***** Information shown *****
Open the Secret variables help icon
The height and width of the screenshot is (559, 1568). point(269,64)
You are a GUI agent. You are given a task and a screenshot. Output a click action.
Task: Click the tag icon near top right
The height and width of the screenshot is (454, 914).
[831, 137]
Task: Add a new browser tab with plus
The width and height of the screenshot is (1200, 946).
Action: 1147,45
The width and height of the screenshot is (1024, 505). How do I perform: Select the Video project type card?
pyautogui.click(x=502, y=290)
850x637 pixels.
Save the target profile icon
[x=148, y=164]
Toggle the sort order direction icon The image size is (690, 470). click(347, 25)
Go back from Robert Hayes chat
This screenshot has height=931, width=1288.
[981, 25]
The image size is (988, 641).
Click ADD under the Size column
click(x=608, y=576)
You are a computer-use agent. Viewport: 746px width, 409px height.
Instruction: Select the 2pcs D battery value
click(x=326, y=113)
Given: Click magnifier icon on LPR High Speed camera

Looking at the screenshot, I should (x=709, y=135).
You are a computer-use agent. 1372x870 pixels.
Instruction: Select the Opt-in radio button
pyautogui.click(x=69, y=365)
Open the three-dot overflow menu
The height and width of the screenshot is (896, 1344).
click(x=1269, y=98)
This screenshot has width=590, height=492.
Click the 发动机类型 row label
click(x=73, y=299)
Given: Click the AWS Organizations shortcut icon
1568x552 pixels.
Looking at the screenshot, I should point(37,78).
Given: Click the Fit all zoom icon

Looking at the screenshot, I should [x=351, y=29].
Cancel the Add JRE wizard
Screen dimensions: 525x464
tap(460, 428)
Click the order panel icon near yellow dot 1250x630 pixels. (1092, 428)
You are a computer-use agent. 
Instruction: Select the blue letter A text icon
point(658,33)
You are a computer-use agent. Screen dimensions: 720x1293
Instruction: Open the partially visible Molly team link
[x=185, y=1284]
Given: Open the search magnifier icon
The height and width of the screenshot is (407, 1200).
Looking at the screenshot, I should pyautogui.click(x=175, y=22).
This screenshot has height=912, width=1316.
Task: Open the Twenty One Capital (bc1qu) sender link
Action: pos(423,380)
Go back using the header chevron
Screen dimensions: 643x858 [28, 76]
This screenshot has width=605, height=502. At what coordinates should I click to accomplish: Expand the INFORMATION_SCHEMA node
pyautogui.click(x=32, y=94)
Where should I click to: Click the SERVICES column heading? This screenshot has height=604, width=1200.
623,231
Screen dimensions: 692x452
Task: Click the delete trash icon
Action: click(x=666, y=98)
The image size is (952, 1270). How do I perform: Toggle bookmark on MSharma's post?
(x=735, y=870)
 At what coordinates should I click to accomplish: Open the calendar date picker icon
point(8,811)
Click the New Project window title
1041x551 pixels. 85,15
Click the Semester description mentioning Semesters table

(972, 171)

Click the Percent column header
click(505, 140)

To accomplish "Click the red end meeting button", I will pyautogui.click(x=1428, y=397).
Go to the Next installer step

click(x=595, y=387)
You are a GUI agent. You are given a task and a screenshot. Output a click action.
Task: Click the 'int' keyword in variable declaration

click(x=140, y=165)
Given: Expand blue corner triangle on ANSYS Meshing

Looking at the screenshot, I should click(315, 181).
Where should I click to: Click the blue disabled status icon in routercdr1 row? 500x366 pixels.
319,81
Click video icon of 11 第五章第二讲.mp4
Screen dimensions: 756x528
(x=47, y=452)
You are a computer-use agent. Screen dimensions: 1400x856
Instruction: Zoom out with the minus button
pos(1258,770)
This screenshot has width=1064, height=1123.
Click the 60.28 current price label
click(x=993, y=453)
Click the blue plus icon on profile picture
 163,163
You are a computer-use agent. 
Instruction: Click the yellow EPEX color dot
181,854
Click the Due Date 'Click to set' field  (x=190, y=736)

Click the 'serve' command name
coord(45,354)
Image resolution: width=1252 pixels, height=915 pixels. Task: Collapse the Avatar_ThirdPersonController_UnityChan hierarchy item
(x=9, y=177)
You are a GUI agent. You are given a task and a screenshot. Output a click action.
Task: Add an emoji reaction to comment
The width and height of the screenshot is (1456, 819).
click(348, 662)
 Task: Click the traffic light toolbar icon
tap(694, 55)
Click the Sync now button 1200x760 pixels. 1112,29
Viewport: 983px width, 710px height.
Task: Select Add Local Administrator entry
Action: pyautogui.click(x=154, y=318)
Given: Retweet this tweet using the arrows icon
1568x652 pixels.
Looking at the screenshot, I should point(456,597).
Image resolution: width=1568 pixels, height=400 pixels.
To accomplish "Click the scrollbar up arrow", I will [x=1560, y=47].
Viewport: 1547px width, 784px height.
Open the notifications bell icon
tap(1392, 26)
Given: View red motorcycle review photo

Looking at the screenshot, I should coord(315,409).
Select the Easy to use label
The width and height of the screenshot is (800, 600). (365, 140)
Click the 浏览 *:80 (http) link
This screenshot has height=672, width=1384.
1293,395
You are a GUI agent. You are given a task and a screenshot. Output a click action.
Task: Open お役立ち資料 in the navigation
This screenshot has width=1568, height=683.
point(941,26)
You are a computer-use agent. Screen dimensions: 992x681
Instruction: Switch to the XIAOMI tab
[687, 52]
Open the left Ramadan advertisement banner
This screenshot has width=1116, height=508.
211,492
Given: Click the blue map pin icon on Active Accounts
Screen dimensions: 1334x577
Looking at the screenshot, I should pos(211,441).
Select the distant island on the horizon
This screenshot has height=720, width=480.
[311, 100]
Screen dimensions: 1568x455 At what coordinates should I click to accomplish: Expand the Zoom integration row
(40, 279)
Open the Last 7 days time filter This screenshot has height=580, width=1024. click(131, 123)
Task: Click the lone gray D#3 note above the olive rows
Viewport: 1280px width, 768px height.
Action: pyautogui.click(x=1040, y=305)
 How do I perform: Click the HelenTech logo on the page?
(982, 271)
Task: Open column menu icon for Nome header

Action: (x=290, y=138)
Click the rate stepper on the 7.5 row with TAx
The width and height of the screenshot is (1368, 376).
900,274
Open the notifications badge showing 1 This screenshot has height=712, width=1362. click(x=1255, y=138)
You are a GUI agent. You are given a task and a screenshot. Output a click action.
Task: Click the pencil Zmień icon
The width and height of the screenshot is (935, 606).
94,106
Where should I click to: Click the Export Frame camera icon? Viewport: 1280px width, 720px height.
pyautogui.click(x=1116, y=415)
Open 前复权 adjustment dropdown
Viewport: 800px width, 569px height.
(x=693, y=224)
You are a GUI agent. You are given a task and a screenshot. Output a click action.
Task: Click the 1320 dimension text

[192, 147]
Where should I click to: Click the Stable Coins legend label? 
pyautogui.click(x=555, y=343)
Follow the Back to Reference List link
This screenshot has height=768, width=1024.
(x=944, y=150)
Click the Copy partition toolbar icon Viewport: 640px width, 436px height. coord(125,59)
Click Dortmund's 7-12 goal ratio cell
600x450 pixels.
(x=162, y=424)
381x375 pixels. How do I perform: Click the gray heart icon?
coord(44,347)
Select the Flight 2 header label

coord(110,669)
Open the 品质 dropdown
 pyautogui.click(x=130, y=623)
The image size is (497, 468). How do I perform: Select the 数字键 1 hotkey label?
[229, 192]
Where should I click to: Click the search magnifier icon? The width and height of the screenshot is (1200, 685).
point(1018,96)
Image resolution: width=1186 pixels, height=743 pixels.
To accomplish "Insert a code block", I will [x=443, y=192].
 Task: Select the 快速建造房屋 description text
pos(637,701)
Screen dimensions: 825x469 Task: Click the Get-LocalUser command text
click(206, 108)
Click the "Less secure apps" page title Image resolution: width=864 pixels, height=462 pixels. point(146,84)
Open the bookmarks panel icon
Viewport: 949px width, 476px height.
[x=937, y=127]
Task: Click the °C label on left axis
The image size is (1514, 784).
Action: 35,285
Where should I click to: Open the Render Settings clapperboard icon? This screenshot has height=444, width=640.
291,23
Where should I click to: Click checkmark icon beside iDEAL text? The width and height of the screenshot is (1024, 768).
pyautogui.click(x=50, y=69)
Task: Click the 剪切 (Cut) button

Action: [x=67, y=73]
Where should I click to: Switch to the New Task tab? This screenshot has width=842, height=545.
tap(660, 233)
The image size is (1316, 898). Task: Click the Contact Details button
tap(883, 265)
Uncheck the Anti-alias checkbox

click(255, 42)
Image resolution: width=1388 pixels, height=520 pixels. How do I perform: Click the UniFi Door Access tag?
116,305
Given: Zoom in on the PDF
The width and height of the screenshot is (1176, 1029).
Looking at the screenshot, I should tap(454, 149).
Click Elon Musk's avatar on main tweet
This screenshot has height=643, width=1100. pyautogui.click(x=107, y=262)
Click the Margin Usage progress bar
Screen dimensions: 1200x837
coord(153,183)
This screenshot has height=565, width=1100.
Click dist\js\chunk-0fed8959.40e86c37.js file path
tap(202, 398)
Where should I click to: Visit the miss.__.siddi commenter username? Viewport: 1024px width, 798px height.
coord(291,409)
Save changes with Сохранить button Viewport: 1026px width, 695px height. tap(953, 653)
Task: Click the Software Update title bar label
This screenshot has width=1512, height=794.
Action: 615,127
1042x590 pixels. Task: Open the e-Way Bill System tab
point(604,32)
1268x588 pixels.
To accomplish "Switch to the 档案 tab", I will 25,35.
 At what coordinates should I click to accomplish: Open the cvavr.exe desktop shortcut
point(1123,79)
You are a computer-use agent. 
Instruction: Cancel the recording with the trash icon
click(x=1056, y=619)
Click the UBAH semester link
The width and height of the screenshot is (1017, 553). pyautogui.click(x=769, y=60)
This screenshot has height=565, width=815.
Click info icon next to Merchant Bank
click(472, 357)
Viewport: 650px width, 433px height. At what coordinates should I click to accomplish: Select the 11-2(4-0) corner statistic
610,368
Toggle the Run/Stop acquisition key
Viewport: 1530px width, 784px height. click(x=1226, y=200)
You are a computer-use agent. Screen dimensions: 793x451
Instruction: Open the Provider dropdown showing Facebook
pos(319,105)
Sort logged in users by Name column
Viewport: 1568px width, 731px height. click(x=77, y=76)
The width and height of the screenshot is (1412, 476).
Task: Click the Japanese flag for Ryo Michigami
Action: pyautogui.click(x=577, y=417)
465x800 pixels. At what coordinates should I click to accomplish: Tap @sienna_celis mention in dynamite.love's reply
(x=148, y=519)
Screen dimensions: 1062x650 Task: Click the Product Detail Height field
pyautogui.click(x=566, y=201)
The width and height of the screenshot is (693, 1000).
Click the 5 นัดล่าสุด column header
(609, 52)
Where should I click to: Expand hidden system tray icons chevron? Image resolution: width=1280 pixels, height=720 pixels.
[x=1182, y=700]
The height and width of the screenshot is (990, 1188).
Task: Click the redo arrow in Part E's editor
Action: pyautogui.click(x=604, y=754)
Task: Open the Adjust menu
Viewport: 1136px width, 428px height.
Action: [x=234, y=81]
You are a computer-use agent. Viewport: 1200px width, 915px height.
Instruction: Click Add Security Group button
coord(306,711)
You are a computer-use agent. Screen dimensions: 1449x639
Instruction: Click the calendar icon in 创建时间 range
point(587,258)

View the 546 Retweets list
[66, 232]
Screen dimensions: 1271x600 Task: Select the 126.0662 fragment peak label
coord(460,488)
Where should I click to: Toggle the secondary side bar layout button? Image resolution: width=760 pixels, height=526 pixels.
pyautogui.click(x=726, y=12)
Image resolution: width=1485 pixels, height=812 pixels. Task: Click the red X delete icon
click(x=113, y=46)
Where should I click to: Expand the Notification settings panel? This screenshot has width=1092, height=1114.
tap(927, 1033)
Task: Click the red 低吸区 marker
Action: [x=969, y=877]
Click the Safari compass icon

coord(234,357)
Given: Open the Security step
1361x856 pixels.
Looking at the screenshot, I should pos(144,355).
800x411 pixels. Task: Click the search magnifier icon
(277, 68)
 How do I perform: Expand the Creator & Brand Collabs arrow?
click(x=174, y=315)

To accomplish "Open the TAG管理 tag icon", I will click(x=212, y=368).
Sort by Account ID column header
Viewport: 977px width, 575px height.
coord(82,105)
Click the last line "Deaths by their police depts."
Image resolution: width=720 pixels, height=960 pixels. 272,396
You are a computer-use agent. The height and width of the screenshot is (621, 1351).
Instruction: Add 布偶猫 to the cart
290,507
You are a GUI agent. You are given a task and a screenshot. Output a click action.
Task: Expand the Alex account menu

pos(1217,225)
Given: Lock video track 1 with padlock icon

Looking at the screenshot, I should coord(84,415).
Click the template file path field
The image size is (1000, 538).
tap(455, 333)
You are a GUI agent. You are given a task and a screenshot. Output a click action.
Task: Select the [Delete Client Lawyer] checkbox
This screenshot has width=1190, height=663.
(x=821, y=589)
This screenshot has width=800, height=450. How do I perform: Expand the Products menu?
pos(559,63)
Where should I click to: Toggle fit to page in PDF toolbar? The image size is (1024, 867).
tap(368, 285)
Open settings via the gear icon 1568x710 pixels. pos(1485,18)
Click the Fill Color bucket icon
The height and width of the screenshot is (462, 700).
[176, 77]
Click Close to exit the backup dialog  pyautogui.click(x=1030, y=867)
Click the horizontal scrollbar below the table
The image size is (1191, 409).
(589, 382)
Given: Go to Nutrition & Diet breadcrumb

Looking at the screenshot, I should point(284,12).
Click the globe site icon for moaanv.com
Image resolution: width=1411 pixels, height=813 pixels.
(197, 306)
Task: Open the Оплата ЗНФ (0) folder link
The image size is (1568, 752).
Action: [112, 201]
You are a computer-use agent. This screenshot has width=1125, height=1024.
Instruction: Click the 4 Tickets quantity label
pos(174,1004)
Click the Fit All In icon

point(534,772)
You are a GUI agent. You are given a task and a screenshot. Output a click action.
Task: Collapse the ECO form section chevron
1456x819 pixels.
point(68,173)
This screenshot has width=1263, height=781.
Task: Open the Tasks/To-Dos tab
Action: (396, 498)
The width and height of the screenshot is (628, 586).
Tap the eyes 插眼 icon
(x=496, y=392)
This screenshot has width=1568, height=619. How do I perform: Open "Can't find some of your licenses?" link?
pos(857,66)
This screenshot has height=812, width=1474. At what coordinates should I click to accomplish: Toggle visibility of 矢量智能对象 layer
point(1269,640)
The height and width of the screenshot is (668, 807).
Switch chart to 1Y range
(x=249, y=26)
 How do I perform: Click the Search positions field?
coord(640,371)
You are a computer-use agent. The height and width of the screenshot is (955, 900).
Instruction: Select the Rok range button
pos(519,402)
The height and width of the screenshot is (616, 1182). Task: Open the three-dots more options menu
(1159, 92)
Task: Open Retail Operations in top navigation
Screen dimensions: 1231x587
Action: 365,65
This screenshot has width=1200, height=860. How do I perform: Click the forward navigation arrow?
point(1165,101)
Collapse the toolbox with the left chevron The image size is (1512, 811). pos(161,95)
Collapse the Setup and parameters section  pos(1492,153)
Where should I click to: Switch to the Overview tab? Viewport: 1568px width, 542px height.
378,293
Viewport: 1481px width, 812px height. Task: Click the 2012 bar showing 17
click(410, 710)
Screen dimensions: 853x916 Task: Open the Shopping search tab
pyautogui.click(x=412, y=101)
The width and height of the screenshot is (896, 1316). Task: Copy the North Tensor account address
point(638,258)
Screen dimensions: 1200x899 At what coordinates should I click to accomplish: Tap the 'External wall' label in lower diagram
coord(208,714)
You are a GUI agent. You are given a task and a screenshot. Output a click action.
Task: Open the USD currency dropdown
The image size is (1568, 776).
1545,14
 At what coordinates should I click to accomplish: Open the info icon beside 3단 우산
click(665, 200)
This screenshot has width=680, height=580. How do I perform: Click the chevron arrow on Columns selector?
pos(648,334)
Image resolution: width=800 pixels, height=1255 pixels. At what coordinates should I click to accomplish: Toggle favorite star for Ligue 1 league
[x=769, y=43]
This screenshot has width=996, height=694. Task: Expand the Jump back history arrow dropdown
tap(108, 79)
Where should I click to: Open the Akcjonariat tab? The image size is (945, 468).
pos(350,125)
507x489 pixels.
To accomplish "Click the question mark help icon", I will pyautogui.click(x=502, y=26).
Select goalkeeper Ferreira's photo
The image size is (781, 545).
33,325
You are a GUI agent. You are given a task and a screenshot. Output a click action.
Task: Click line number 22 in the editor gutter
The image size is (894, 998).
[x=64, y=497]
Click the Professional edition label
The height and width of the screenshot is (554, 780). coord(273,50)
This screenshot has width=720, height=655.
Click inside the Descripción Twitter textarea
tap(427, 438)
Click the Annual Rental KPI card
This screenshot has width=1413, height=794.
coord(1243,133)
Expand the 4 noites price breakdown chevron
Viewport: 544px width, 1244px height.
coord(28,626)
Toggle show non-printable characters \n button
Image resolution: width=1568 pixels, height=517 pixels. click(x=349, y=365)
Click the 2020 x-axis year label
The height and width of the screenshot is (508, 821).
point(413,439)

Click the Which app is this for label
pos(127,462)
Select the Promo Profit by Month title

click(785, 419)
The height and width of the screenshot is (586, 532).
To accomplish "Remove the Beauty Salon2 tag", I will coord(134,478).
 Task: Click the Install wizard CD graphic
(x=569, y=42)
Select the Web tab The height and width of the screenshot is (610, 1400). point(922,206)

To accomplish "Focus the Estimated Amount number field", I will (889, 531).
*****
Your assignment:
State the number of lines in the preceding entries that include the word "axis". Provide nothing else.

Exercise output:
2